Ce que je vérifie dès le premier mois pour éviter une baisse brutale de revenu
Quand l’arrêt dépasse quelques semaines, je ne me contente jamais du montant annoncé par l’employeur ou de l’estimation théorique de la CPAM. Je regarde trois choses, dans cet ordre: le plafond réel des IJ, la durée exacte du complément employeur, puis les éléments variables de rémunération qui vont disparaître. C’est ce triptyque qui permet de savoir si la perte sera légère, moyenne ou franchement douloureuse.
- Le plafond IJ si votre salaire brut dépasse 2 552,25 € par mois.
- La date de fin du maintien employeur selon votre ancienneté.
- Les primes exclues du maintien pendant l’arrêt.
- La présence d’une prévoyance ou d’un accord d’entreprise plus favorable.
- La possibilité d’un relais médical ou administratif si l’état de santé s’inscrit dans la durée.

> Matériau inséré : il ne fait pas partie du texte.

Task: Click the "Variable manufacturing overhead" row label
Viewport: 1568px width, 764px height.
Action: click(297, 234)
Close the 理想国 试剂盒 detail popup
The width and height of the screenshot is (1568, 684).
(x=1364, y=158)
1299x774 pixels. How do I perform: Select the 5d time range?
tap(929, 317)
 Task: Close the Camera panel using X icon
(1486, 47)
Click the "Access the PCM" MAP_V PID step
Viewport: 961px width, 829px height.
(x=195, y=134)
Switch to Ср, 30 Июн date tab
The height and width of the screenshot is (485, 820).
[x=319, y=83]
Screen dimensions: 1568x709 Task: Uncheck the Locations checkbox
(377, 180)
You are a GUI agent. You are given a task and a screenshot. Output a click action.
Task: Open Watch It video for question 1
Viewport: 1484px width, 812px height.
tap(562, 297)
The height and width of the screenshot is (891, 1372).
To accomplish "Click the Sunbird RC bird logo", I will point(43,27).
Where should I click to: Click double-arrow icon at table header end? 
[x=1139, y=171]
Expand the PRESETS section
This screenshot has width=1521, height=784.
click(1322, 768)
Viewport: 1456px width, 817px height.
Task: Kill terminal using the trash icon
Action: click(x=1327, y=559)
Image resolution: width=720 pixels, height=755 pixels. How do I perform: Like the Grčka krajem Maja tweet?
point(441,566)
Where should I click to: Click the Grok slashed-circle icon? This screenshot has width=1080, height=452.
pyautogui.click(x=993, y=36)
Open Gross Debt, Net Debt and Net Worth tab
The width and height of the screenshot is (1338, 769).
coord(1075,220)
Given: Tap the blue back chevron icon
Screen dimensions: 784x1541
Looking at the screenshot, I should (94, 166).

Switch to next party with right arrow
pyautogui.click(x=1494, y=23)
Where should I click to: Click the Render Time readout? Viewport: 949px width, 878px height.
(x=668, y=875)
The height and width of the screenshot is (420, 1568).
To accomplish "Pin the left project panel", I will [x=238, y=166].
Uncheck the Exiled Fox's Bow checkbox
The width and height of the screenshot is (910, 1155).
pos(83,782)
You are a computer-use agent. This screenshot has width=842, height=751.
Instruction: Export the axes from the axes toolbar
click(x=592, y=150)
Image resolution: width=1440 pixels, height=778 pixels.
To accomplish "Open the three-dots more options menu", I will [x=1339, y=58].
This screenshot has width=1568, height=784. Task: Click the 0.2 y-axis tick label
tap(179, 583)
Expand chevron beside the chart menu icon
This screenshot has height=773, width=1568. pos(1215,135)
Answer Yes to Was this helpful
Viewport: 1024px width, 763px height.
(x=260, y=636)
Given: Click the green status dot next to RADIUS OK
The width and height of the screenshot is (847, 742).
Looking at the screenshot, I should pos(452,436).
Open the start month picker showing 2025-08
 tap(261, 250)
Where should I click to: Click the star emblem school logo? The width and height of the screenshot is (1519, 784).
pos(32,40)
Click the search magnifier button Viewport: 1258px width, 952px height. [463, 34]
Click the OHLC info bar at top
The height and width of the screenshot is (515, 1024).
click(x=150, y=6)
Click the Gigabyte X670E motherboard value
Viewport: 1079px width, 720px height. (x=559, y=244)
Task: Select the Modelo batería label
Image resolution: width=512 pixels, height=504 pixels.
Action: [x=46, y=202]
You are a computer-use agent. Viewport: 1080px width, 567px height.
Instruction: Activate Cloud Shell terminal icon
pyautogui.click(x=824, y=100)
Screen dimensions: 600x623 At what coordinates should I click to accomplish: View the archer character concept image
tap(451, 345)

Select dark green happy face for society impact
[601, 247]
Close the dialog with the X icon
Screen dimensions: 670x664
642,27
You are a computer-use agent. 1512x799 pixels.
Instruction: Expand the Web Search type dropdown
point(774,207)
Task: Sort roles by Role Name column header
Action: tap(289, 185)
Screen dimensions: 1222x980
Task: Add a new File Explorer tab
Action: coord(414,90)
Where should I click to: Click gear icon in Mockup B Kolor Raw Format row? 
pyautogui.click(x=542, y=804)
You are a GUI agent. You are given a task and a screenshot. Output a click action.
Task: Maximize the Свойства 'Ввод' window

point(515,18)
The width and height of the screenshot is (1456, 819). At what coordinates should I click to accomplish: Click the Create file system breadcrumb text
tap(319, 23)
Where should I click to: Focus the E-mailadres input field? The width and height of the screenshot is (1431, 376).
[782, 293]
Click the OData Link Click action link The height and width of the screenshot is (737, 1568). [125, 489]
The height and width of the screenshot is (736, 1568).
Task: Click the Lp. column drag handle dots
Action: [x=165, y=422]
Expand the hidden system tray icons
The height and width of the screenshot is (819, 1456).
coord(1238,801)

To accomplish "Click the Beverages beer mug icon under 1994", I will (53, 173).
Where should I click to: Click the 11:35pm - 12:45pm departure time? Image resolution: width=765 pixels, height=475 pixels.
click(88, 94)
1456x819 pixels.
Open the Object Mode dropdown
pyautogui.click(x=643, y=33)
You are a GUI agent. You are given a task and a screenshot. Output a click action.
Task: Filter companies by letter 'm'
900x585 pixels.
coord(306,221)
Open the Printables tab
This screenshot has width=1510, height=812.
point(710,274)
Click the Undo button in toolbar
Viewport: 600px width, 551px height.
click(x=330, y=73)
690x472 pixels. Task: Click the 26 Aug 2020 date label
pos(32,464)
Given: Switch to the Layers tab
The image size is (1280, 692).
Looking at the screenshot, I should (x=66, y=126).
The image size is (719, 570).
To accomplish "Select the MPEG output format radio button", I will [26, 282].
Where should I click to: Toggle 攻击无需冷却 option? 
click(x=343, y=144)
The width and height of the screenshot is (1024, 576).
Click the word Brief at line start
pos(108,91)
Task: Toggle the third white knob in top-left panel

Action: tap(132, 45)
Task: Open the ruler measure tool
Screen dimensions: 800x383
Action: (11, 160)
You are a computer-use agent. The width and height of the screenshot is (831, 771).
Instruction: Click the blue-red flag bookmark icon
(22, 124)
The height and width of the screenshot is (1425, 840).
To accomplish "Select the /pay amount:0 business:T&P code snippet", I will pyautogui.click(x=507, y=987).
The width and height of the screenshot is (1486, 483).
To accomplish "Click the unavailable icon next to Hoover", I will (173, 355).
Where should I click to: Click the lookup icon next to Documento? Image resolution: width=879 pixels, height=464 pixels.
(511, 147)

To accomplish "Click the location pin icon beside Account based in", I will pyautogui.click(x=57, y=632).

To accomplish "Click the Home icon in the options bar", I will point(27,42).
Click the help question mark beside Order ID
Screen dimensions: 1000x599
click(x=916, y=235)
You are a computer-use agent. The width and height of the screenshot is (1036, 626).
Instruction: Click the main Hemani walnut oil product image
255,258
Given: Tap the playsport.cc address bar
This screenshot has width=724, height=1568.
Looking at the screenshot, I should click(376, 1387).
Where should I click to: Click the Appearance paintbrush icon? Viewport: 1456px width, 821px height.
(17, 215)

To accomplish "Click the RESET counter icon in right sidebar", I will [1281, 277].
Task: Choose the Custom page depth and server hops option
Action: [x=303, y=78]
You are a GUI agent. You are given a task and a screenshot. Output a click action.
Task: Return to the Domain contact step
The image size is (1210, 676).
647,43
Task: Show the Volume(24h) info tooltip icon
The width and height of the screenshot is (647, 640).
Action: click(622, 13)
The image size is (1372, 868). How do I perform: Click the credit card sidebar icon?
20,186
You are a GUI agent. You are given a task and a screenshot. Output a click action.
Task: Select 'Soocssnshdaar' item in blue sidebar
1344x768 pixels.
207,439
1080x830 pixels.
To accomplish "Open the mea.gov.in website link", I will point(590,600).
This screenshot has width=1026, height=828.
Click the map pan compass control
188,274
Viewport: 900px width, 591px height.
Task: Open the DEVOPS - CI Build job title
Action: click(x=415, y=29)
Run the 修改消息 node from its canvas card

Si l’arrêt s’annonce long, je conseille aussi de ne pas attendre la fin du dossier pour penser à la suite: retour aménagé, visite avec le médecin du travail, éventuelle invalidité si la capacité de travail reste réduite d’au moins deux tiers, ou simple adaptation du poste. Dans les faits, la meilleure protection financière n’est pas seulement de “tenir” pendant l’arrêt, mais d’organiser le passage vers le bon régime avant que la perte de revenu ne devienne durable. C’est là que se joue, très concrètement, l’équilibre du budget.